Review by Thomas Spurlin | posted August 9, 2014 | E-mail the Author
The Film:

As some modern movie adaptations of popular young-adult books elevate expectations of what they're capable of, there are a slate of recent others -- from The Mortal Instruments to The Host and Percy Jackson -- that serve as a reminder of the turbulence still plaguing the subgenre. Despite Hollywood's progress in the halls of Hogwarts and the districts of Panem, there's still a lot of kinks that haven't been worked out in balancing solid filmmaking, story reverence, and respect to a loyal fanbase in other franchises. Hoping to strike while the Mockingjay iron's hot, Summit/Lionsgate called upon The Illusionist and Limitless director Neil Burger to take a shot at Divergent, Veronica Roth's familiarly-themed series of books about dystopian government control and the civilization's youth choosing a set personality type and way of living at an early age. While this mostly-respectful yet muddled adaptation leaves one hungry for the magic of Burger's more inventive style and the novel's sharper edge, there's still a spark generated by the performances and themes of non-conformity that boost it above most of its other tepid contemporaries.

Divergent takes place at an undisclosed period in human history following a vague catastrophe, walling off the city of Chicago in a quasi-quarantine. With no knowledge of what lies beyond its fence, those living within the city cohabitate in a utopic system hinged on factions: groups who live by and obey specific virtues of peace (Amity), truth (Candor), intelligence (Erudite), bravery (Dauntless), and selflessness (Abnegation). Beatrice Prior (Shailene Woodley) and her family (Tony Goldwyn; Ashley Judd; Ansel Elgort) belong to the last group, Abnegation, who are tasked with governing the city's population -- a paradigm challenged by the Erudite, led by Jeannine Matthews (Kate Winslet) -- and caring for the "faction-less" castoffs. On their sixteenth birthday, teenagers in each faction are administered a virtual-reality aptitude simulation and are required to choose which of these groups they belong to based on this test (and their individual outlook), while those who place in multiple mental spheres, called "divergent", are viewed as dangerous. Beatrice, always rebellious against her faction's unyielding self-sacrifice, falls into that category. With help hiding her secret, she chooses a different faction: Dauntless.

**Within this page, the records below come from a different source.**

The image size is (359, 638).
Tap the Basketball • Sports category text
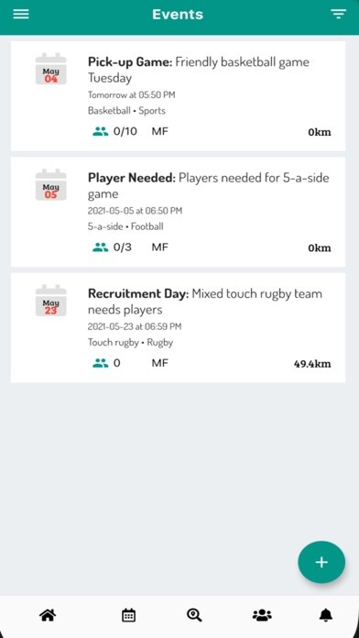point(126,111)
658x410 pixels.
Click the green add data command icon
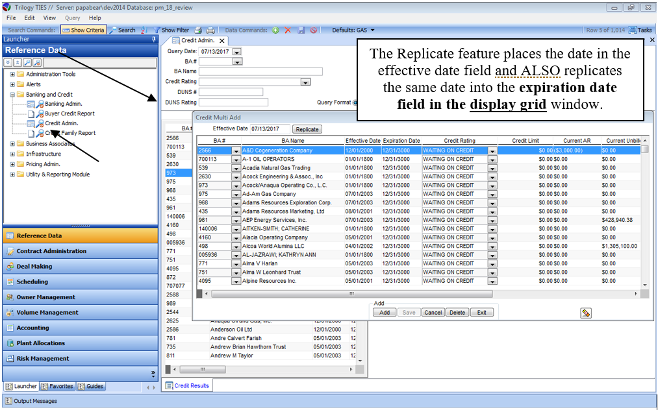tap(275, 30)
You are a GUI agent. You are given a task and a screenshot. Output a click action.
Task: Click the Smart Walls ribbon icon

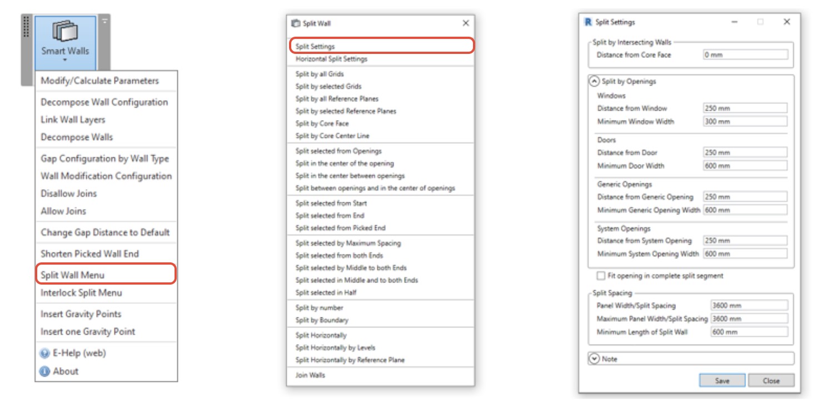pos(64,32)
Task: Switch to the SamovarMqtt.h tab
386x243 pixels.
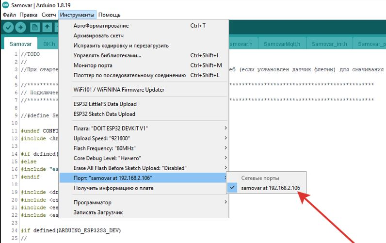Action: pos(282,44)
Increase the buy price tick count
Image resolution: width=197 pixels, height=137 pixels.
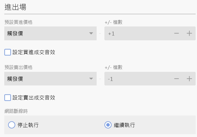point(189,33)
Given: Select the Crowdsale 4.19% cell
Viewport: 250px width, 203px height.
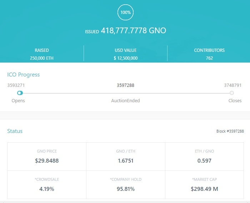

Pointing out Veronica Roth's influences isn't difficult, from a choosing ceremony and merit-based districts to a singular heroine whose lack of bow or wand really isn't fooling anyone, yet the author brings some thematic and visceral bite to the table that reconstructs the ideas in a distinct, albeit far-fetched, environment. The script from Snow White and the Huntsman's Evan Daugherty and Game of Thrones' Vanessa Taylor regrettably muzzles some of that energy, allowing on-the-nose expository dialogue and a safe, cold shoulder from violence to expose the story's resemblance to others like it. Areas where Burger's imaginative direction would be expected to take flight -- notably during the mental simulations -- are awkwardly truncated and obscured without the benefit of Tris' point-of-view narration. This becomes tricky when she uses the info to inform her decision towards the "warrior" class that's opportunely designed to shape her into a hero, which feels more like contrived recklessness than an expression of daring self-discovery.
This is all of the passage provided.